(Beginning of Extracted records)

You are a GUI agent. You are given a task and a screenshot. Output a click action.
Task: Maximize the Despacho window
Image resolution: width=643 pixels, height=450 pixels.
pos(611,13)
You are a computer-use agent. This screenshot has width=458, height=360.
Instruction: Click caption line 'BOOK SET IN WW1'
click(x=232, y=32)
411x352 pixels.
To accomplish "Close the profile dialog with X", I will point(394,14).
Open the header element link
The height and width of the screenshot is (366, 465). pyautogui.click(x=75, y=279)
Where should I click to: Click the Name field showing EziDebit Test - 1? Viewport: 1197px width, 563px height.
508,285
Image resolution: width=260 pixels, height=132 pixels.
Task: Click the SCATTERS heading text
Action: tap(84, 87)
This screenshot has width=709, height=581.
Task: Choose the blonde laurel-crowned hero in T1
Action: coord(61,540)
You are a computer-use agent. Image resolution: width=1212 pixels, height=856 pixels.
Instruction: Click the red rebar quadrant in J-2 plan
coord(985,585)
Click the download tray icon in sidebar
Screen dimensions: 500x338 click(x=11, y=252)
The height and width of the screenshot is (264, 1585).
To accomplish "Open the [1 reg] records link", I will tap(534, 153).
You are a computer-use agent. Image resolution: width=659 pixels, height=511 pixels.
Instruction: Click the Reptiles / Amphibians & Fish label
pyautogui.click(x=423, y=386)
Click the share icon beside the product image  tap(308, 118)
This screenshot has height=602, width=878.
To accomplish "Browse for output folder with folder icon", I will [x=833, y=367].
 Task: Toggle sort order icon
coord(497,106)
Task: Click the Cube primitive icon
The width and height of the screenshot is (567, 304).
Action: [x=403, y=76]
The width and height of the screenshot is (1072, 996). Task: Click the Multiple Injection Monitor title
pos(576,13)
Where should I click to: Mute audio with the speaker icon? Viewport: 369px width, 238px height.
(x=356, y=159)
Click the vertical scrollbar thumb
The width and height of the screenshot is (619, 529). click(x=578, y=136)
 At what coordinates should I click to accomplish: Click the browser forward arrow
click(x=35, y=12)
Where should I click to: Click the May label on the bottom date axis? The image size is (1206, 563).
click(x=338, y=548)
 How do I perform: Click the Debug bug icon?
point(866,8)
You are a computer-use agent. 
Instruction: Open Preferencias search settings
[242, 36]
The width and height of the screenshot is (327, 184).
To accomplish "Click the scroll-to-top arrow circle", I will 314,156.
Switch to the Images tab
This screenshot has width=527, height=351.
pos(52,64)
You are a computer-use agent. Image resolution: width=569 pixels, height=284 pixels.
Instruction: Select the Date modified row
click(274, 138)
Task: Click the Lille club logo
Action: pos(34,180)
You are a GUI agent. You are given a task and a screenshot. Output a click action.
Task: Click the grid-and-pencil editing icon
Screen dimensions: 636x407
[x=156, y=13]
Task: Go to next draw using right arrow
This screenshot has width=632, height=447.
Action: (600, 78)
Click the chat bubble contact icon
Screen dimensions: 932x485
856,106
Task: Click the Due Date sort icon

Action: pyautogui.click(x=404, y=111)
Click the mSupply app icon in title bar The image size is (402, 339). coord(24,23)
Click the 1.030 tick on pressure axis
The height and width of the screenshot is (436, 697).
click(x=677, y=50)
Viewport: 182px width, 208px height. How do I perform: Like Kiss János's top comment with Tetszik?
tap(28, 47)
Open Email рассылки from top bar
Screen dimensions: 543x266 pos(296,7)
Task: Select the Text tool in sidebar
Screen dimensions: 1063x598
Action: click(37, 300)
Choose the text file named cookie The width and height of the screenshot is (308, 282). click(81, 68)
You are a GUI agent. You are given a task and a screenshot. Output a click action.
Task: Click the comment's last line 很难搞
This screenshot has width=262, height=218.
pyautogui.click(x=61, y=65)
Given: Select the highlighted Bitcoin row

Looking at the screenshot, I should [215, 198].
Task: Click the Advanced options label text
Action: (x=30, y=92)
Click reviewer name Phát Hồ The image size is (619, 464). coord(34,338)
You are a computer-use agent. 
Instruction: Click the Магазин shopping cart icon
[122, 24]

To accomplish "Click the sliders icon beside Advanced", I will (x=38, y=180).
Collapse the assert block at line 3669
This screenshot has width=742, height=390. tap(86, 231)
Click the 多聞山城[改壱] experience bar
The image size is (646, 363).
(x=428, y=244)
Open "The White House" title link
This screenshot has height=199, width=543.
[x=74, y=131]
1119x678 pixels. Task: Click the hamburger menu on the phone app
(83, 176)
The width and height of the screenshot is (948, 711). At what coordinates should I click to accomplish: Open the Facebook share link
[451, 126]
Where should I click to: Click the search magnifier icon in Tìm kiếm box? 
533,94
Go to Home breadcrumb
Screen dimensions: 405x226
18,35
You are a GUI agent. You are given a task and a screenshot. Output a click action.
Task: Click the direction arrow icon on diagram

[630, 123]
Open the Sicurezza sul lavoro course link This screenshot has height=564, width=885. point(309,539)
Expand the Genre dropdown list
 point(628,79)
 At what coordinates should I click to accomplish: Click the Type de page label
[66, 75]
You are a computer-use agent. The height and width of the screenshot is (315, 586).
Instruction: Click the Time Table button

(End of Extracted records)

▶ _Work to complete_:
Output all of the material exactly as written.

▶ _Written reply_:
You are a GUI agent. You are given a task and a screenshot. Output a click action.
Task: Maximize the Despacho window
Image resolution: width=643 pixels, height=450 pixels.
pos(611,13)
You are a computer-use agent. This screenshot has width=458, height=360.
Instruction: Click caption line 'BOOK SET IN WW1'
click(x=232, y=32)
411x352 pixels.
To accomplish "Close the profile dialog with X", I will point(394,14).
Open the header element link
The height and width of the screenshot is (366, 465). pyautogui.click(x=75, y=279)
Where should I click to: Click the Name field showing EziDebit Test - 1? Viewport: 1197px width, 563px height.
508,285
Image resolution: width=260 pixels, height=132 pixels.
Task: Click the SCATTERS heading text
Action: tap(84, 87)
This screenshot has width=709, height=581.
Task: Choose the blonde laurel-crowned hero in T1
Action: coord(61,540)
You are a computer-use agent. Image resolution: width=1212 pixels, height=856 pixels.
Instruction: Click the red rebar quadrant in J-2 plan
coord(985,585)
Click the download tray icon in sidebar
Screen dimensions: 500x338 click(x=11, y=252)
The height and width of the screenshot is (264, 1585).
To accomplish "Open the [1 reg] records link", I will tap(534, 153).
You are a computer-use agent. Image resolution: width=659 pixels, height=511 pixels.
Instruction: Click the Reptiles / Amphibians & Fish label
pyautogui.click(x=423, y=386)
Click the share icon beside the product image  tap(308, 118)
This screenshot has height=602, width=878.
To accomplish "Browse for output folder with folder icon", I will [x=833, y=367].
 Task: Toggle sort order icon
coord(497,106)
Task: Click the Cube primitive icon
The width and height of the screenshot is (567, 304).
Action: [x=403, y=76]
The width and height of the screenshot is (1072, 996). Task: Click the Multiple Injection Monitor title
pos(576,13)
Where should I click to: Mute audio with the speaker icon? Viewport: 369px width, 238px height.
(x=356, y=159)
Click the vertical scrollbar thumb
The width and height of the screenshot is (619, 529). click(x=578, y=136)
 At what coordinates should I click to accomplish: Click the browser forward arrow
click(x=35, y=12)
Where should I click to: Click the May label on the bottom date axis? The image size is (1206, 563).
click(x=338, y=548)
 How do I perform: Click the Debug bug icon?
point(866,8)
You are a computer-use agent. 
Instruction: Open Preferencias search settings
[242, 36]
The width and height of the screenshot is (327, 184).
To accomplish "Click the scroll-to-top arrow circle", I will 314,156.
Switch to the Images tab
This screenshot has width=527, height=351.
pos(52,64)
You are a computer-use agent. Image resolution: width=569 pixels, height=284 pixels.
Instruction: Select the Date modified row
click(274, 138)
Task: Click the Lille club logo
Action: pos(34,180)
You are a GUI agent. You are given a task and a screenshot. Output a click action.
Task: Click the grid-and-pencil editing icon
Screen dimensions: 636x407
[x=156, y=13]
Task: Go to next draw using right arrow
This screenshot has width=632, height=447.
Action: (600, 78)
Click the chat bubble contact icon
Screen dimensions: 932x485
856,106
Task: Click the Due Date sort icon

Action: pyautogui.click(x=404, y=111)
Click the mSupply app icon in title bar The image size is (402, 339). coord(24,23)
Click the 1.030 tick on pressure axis
The height and width of the screenshot is (436, 697).
click(x=677, y=50)
Viewport: 182px width, 208px height. How do I perform: Like Kiss János's top comment with Tetszik?
tap(28, 47)
Open Email рассылки from top bar
Screen dimensions: 543x266 pos(296,7)
Task: Select the Text tool in sidebar
Screen dimensions: 1063x598
Action: click(37, 300)
Choose the text file named cookie The width and height of the screenshot is (308, 282). click(81, 68)
You are a GUI agent. You are given a task and a screenshot. Output a click action.
Task: Click the comment's last line 很难搞
This screenshot has width=262, height=218.
pyautogui.click(x=61, y=65)
Given: Select the highlighted Bitcoin row

Looking at the screenshot, I should [215, 198].
Task: Click the Advanced options label text
Action: (x=30, y=92)
Click reviewer name Phát Hồ The image size is (619, 464). coord(34,338)
You are a computer-use agent. 
Instruction: Click the Магазин shopping cart icon
[122, 24]

To accomplish "Click the sliders icon beside Advanced", I will (x=38, y=180).
Collapse the assert block at line 3669
This screenshot has width=742, height=390. tap(86, 231)
Click the 多聞山城[改壱] experience bar
The image size is (646, 363).
(x=428, y=244)
Open "The White House" title link
This screenshot has height=199, width=543.
[x=74, y=131]
1119x678 pixels. Task: Click the hamburger menu on the phone app
(83, 176)
The width and height of the screenshot is (948, 711). At what coordinates should I click to accomplish: Open the Facebook share link
[451, 126]
Where should I click to: Click the search magnifier icon in Tìm kiếm box? 
533,94
Go to Home breadcrumb
Screen dimensions: 405x226
18,35
You are a GUI agent. You are given a task and a screenshot. Output a click action.
Task: Click the direction arrow icon on diagram

[630, 123]
Open the Sicurezza sul lavoro course link This screenshot has height=564, width=885. point(309,539)
Expand the Genre dropdown list
 point(628,79)
 At what coordinates should I click to accomplish: Click the Type de page label
[66, 75]
You are a computer-use agent. The height and width of the screenshot is (315, 586).
Instruction: Click the Time Table button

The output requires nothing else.